How Much Sex Is Normal In A Relationship?
We get to the bottom of this age-old question.
Sex (Re-) Education is a sex and relationships advice column for women in their late 30s, 40s, and beyond. Got a question for Alyssa? Fill out this form.
I’ve been married to my husband for about 7 years. We have two young kids. Life is hectic, but happy. There’s only one real issue in my marriage: my husband doesn’t think we have enough sex.
I’d say we do it about once a month, sometimes more, sometimes less. I’m fine with that — the amount feels right to me! At the end of the day, I’m craving a new panini press, not a porno session, ya know? My husband, on the other hand, is convinced that most married-with-kids couples are having sex at least twice a week. The truth is, I have no idea what is normal. I have no clue how often my friends f*ck their husbands, and I don’t want to ask.
So instead, I come to you. How much sex should we be having? What is "normal?"
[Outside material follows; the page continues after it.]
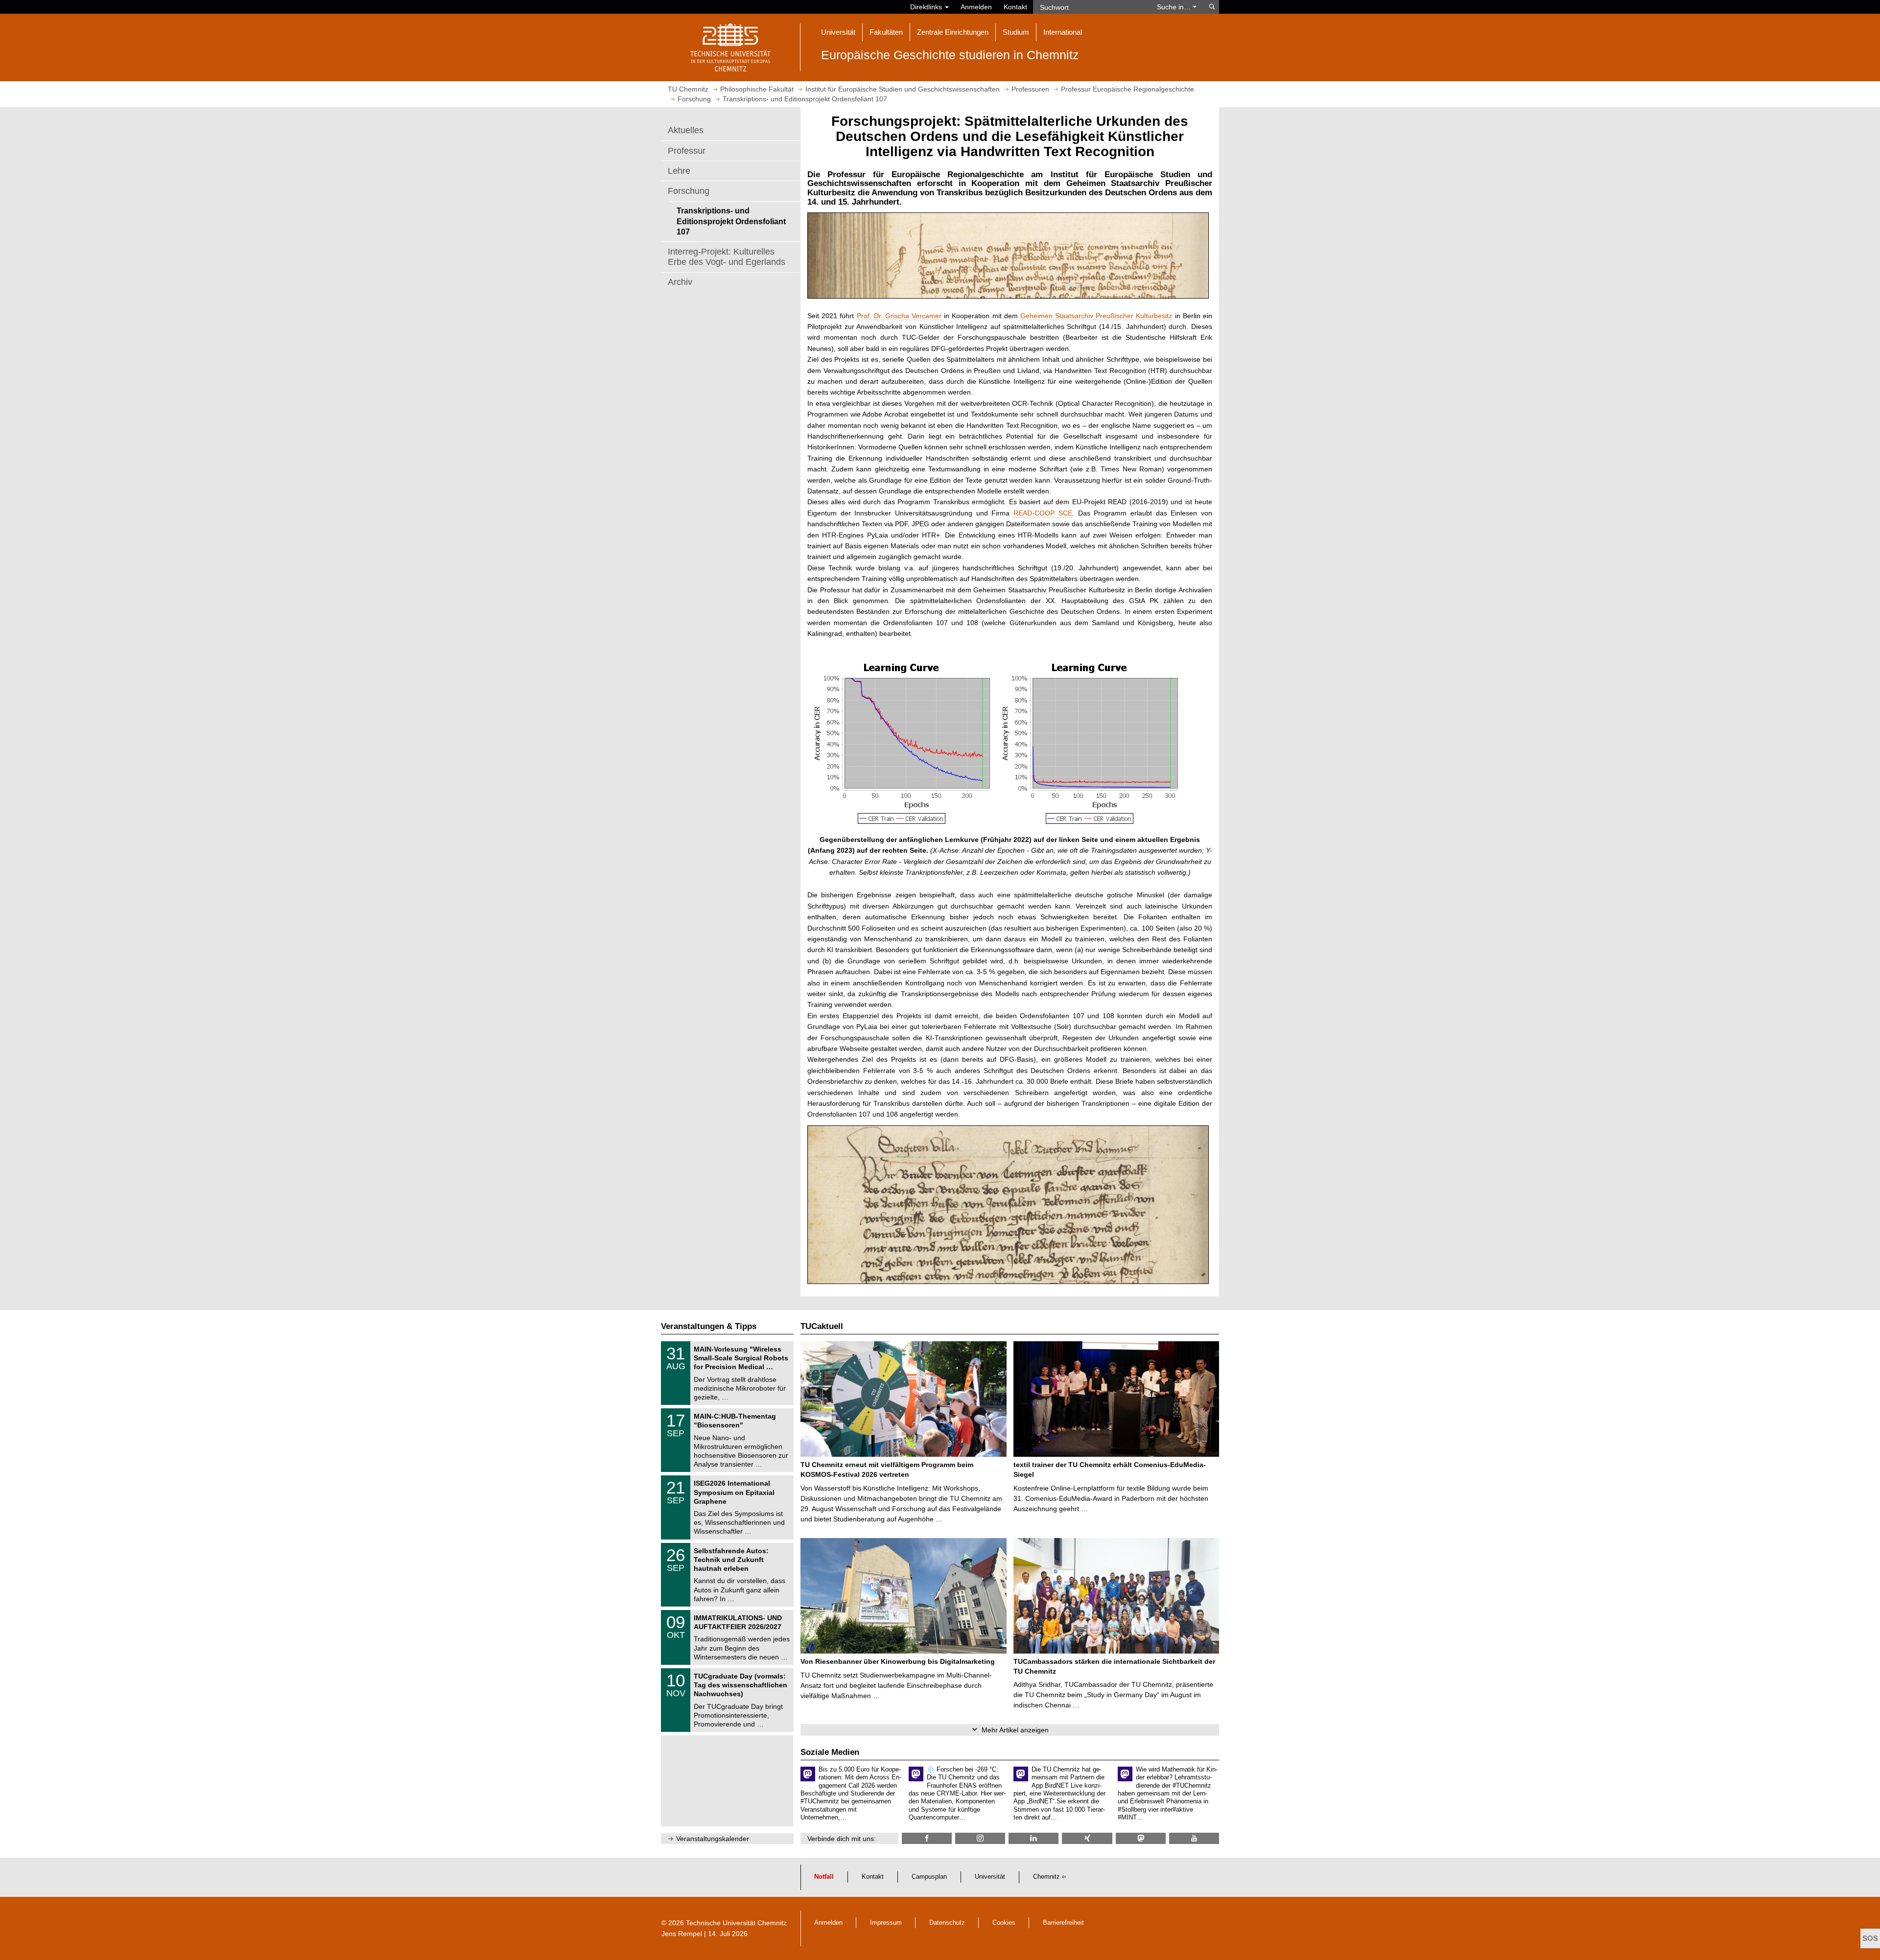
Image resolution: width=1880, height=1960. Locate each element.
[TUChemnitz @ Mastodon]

Undersexed But OK With It,
This is such a popular topic. And obviously I’m going to tell you that when it comes to how much sex you should be having, there is no “normal.” That’s not some throwaway line. It’s the truth. I’m sitting court-side to everyone’s real sex lives and there’s an epic range. I’ve also asked all my friends, not only on your behalf but because I’m naturally tacky like that, and there’s no consistent answer. Some couples have sex every two weeks and feel perfectly satisfied; some have sex on Christmas and birthdays and feel absolutely awesome about it.
But let’s dig deeper. Because this is the kind of issue that kind of spills into everything, with diminishing returns, if it goes unresolved for too long. Everyone gets resentful and low-key pissed-off, and sex becomes loaded and weaponized and weird and not enjoyable or organic at all — and I’m ready to close that loop.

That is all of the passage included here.